Re: Allow async standbys wait for sync replication - Mailing list pgsql-hackers

From Kyotaro Horiguchi
Subject Re: Allow async standbys wait for sync replication
Date
Msg-id 20220301.163431.1826638724406024793.horikyota.ntt@gmail.com
Whole thread Raw
In response to Re: Allow async standbys wait for sync replication (was: Disallow quorum uncommitted (with synchronous standbys) txns in logical replication subscribers)  (Nathan Bossart <nathandbossart@gmail.com>)
Responses Re: Allow async standbys wait for sync replication  (Nathan Bossart <nathandbossart@gmail.com>)
List pgsql-hackers
(Now I understand what "async" mean here..)

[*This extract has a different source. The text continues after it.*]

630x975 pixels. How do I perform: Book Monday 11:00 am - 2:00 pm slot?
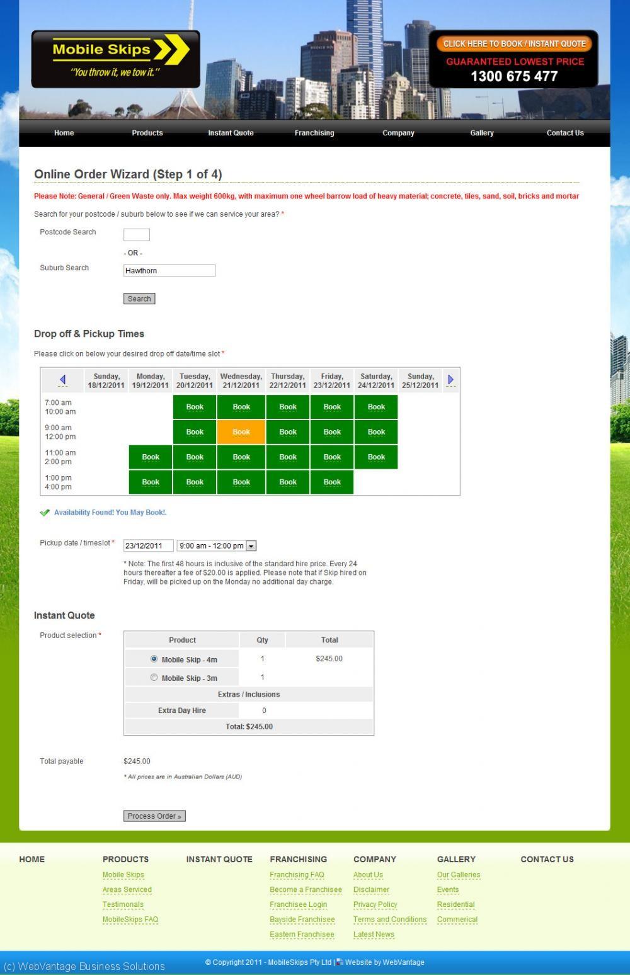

At Mon, 28 Feb 2022 22:05:28 -0800, Nathan Bossart <nathandbossart@gmail.com> wrote in 
> On Tue, Mar 01, 2022 at 11:10:09AM +0530, Bharath Rupireddy wrote:
> > On Tue, Mar 1, 2022 at 12:27 AM Nathan Bossart <nathandbossart@gmail.com> wrote:
> >> My feedback is specifically about this behavior.  I don't think we should
> >> spin in XLogSend*() waiting for an LSN to be synchronously replicated.  I
> >> think we should just choose the SendRqstPtr based on what is currently
> >> synchronously replicated.
> > 
> > Do you mean something like the following?
> > 
> > /* Main loop of walsender process that streams the WAL over Copy messages. */
> > static void
> > WalSndLoop(WalSndSendDataCallback send_data)
> > {
> >     /*
> >      * Loop until we reach the end of this timeline or the client requests to
> >      * stop streaming.
> >      */
> >     for (;;)
> >     {
> >         if (am_async_walsender && there_are_sync_standbys)
> >         {
> >              XLogRecPtr SendRqstLSN;
> >              XLogRecPtr SyncFlushLSN;
> > 
> >             SendRqstLSN = GetFlushRecPtr(NULL);
> >             LWLockAcquire(SyncRepLock, LW_SHARED);
> >             SyncFlushLSN = walsndctl->lsn[SYNC_REP_WAIT_FLUSH];
> >             LWLockRelease(SyncRepLock);
> > 
> >             if (SendRqstLSN > SyncFlushLSN)
> >                continue;
> >         }

The current trend is energy-savings. We never add a "wait for some
fixed time then exit if the condition makes, otherwise repeat" loop
for this kind of purpose where there's no guarantee that the loop
exits quite shortly.  Concretely we ought to rely on condition
variables to do that.

> Not quite.  Instead of "continue", I would set SendRqstLSN to SyncFlushLSN
> so that the WAL sender only sends up to the current synchronously

I'm not sure, but doesn't that makes walsender falsely believes it
have caught up to the bleeding edge of WAL?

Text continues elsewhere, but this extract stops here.